April 21, 2020

Qualifying for Immunity Under the U.S. PREP Act During COVID-19

As part of the U.S. government’s response to the COVID-19 pandemic, on March 10, 2020, the Secretary of Health and Human Services (“Secretary”) issued a Declaration pursuant to the Public Readiness and Emergency Preparedness Act (“PREP Act”), 42 U.S.C. § 247d-6d. This Declaration activated immunity from personal injury, property damage, and other types of claims for companies and certain professionals who manufacture, distribute, or use “covered countermeasures”— certain drugs and devices, or components thereof, that may be used to treat COVID-19 patients or combat the COVID-19 pandemic.[1] The PREP Act provides broad immunity from liability, but applies only to products and persons that qualify for the immunity under the PREP Act and the limits established in the Secretary’s Declaration.

1. The PREP Act

The purpose of the PREP Act is to allow companies and individuals to quickly respond to a public health emergency with products without subjecting those individuals to liability for damage caused by the products. The Act confers immunity to certain “covered persons” from liability for losses resulting from use of a “covered countermeasure” to combat a disease or other threat to health that constitutes a public health emergency.[2] Once triggered, the PREP Act provides broad protection for covered persons from liability for “all claims for loss caused by, arising out of, relating to, or resulting from the administration to or the use by an individual of a covered countermeasure,” including death, physical, mental, or emotional injury, and property damage or loss.[3] To activate the protections afforded by the PREP Act, the Secretary must issue a declaration after making a determination of a public health emergency, identifying the covered countermeasures to which the immunity applies, and setting certain conditions for the immunity triggered by the declaration.[4] The Secretary’s March 10, 2020 Declaration, which was published in the Federal Register on March 17, 2020, and is effective retroactively as of February 4, 2020, states that “the spread of SARS-CoV-2 or a virus mutating therefrom and the resulting disease, COVID-19, constitutes a public health emergency,” and activates the PREP Act’s immunity provisions.[5]

2. Covered Persons

PREP Act immunity is limited to covered persons. These include persons or entities that are manufacturers, distributors, and program planners of covered countermeasures.[6] The term “manufacturers” includes a manufacturer’s contractors, subcontractors, affiliates, parents, subsidiaries, successors, assigns and suppliers or licensors of certain things and services used in the development or manufacturing of a covered countermeasure.[7] “Distributors” are those parties engaged in the distribution of drugs, biologics, or devices, including manufacturers, repackers, carriers, own-label and private-label distributors, jobbers, brokers, warehouses, independent wholesale drug traders, and retail pharmacies.[8] The term “program planners” refers to a State or local government, a person employed by the State or local government, or other persons “who supervised or administered a program with respect to the administration, dispensing, distribution, provision, or use of a security countermeasure or a qualified pandemic or epidemic product.”[9]

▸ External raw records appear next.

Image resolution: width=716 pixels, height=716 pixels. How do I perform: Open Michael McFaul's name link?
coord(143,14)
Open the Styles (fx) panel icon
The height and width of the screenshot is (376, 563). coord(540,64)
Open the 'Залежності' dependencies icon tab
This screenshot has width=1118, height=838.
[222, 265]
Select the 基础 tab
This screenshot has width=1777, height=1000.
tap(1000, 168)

“Qualified persons” are also covered persons, and they are defined as licensed health professionals or other individuals authorized under State law to prescribe, administer, or dispense covered countermeasures.[10] The Secretary’s March 10, 2020 Declaration establishes that, in addition to the categories of “qualified persons” identified in the PREP Act, for purposes of the coronavirus public health emergency, covered persons also includes “[a]ny person authorized … to prescribe, administer, deliver, distribute or dispense the Covered Countermeasures” in “accordance with the public health and medical emergency response”[11] of a local, state, or federal agency with “legal responsibility and authority for responding to an incident.”[12]

3. Covered Countermeasures

Under the PREP Act, “covered countermeasures” include:

  1. Qualified pandemic or epidemic products;
  2. Security countermeasures as defined in 42 U.S.C. § 247d-6b(c)(1)(B);
  3. Drugs, biological products, and devices that are authorized for emergency use by FDA;[13] and
  4. Certain respiratory protective devices.[14]

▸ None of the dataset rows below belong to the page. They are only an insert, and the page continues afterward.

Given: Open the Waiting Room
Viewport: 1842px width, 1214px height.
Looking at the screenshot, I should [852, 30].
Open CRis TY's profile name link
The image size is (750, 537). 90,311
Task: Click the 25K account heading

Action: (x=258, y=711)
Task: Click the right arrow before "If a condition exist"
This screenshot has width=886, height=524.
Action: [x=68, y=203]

    “Qualified pandemic or epidemic products” are drugs, biological products, or devices that are “manufactured, used, designed, developed, modified, licensed, or procured … to diagnose, mitigate, prevent, treat, or cure a pandemic or epidemic” or address a pandemic or epidemic in several other specified ways, and are either (1) approved, licensed, or cleared by FDA, (2) authorized by FDA for investigational use under 21 U.S.C. § 355(i) or 360j(g) (i.e. investigational new drugs and devices), or (3) authorized for emergency use by the Secretary.[15]

    “Security countermeasures” include drugs, biological products, or devices that “the Secretary determines to be a priority … to diagnose, mitigate, prevent, or treat harm from any biological, chemical, radiological, or nuclear agent” and “necessary countermeasure[s]” and are approved, licensed, or cleared by FDA (or for which the Secretary determines there is sufficient clinical experience or research data to “support a reasonable conclusion that the countermeasure will qualify for approval or licensing within 10 years”). Security countermeasures also include drugs, biological products, or devices authorized for emergency use by the Secretary.[16]

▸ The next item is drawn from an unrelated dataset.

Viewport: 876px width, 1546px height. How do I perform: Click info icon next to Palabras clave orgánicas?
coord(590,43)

    Certain respiratory protective devices were recently added to covered countermeasures specifically in response to the coronavirus pandemic. As part of the Families First Coronavirus Response Act,[17] and the Coronavirus Aid, Relief, and Economic Security Act (“CARES Act”),[18] the definition of covered countermeasures in the PREP Act was amended to include respiratory protective devices that have been “approved by the National Institute for Occupational Safety and Health” under 42 C.F.R. Part 84, and that “the Secretary determines to be a priority for use during a public health emergency” declared under the PREP Act.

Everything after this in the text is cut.